[Set exercise] Copy out the items below without any change, starting at the line that contains "Where should I click to: Open column" and ending after the line that contains "625x352 pixels. pyautogui.click(x=319, y=323)".

[The records]
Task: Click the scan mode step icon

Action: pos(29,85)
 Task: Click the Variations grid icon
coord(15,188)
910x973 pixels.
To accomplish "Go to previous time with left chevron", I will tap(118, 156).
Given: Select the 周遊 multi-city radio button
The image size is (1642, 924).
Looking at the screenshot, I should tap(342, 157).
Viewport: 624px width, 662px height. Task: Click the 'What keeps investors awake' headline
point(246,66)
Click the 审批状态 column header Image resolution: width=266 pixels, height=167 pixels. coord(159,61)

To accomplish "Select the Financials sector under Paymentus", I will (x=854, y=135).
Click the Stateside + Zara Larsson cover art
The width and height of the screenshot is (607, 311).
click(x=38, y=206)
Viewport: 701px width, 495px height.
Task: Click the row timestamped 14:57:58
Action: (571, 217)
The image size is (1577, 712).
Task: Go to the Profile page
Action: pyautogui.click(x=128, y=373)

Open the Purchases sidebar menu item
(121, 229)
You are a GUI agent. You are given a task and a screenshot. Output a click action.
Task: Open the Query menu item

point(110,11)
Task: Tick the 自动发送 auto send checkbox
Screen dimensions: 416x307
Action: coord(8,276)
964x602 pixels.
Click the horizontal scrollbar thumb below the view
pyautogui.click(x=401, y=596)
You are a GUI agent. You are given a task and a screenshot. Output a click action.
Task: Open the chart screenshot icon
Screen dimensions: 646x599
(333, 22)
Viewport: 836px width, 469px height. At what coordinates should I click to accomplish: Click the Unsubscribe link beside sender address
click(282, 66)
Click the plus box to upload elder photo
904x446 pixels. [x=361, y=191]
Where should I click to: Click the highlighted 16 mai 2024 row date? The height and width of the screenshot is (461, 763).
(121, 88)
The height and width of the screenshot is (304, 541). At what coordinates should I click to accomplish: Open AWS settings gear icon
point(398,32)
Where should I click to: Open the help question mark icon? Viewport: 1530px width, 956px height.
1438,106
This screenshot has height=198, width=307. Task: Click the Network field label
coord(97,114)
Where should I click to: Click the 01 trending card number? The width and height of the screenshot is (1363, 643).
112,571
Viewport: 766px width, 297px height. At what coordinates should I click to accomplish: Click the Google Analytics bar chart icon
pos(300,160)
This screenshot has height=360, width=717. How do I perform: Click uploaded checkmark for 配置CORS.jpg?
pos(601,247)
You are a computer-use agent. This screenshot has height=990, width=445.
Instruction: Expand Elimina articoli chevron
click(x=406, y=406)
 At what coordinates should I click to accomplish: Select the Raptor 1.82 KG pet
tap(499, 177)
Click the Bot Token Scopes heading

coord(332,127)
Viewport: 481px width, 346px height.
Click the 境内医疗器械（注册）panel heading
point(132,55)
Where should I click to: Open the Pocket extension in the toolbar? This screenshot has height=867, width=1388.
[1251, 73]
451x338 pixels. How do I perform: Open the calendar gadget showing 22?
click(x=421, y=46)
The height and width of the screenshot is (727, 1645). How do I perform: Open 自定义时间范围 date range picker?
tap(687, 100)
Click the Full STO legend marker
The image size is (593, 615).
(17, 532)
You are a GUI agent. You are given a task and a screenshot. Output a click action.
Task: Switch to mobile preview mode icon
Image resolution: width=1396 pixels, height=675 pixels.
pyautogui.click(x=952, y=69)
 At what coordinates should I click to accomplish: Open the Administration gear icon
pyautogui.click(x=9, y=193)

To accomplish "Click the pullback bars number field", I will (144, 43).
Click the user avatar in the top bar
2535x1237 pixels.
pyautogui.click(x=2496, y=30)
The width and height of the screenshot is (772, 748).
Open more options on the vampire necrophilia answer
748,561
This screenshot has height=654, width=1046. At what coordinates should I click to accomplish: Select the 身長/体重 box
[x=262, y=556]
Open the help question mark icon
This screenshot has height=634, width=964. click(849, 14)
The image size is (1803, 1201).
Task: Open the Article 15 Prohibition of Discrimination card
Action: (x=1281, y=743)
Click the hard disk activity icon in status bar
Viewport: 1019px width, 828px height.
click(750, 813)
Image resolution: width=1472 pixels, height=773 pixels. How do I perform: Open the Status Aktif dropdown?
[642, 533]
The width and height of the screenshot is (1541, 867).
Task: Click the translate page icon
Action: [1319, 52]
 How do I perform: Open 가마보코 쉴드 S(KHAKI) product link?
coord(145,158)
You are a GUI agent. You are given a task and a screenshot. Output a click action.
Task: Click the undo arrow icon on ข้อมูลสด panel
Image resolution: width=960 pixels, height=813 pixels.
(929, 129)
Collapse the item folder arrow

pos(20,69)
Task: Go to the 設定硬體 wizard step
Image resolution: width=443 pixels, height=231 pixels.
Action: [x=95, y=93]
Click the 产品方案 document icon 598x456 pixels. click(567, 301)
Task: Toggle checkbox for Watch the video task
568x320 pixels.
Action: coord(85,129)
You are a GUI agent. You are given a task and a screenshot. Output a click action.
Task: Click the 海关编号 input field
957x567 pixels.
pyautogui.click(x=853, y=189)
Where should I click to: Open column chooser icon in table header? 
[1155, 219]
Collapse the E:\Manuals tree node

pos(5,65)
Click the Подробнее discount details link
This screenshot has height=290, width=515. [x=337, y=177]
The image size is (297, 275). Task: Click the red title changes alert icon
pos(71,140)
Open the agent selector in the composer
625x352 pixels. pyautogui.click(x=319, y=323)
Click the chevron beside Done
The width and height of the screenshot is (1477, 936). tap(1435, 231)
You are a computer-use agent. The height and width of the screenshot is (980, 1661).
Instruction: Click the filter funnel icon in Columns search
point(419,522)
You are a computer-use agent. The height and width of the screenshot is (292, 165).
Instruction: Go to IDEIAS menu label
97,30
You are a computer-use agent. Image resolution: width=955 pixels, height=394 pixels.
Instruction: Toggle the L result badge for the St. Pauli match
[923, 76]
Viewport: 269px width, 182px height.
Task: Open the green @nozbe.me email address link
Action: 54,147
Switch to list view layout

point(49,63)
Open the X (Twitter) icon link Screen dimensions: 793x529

[The solution]
Where should I click to: Open column chooser icon in table header? 
[1155, 219]
Collapse the E:\Manuals tree node

pos(5,65)
Click the Подробнее discount details link
This screenshot has height=290, width=515. [x=337, y=177]
The image size is (297, 275). Task: Click the red title changes alert icon
pos(71,140)
Open the agent selector in the composer
625x352 pixels. pyautogui.click(x=319, y=323)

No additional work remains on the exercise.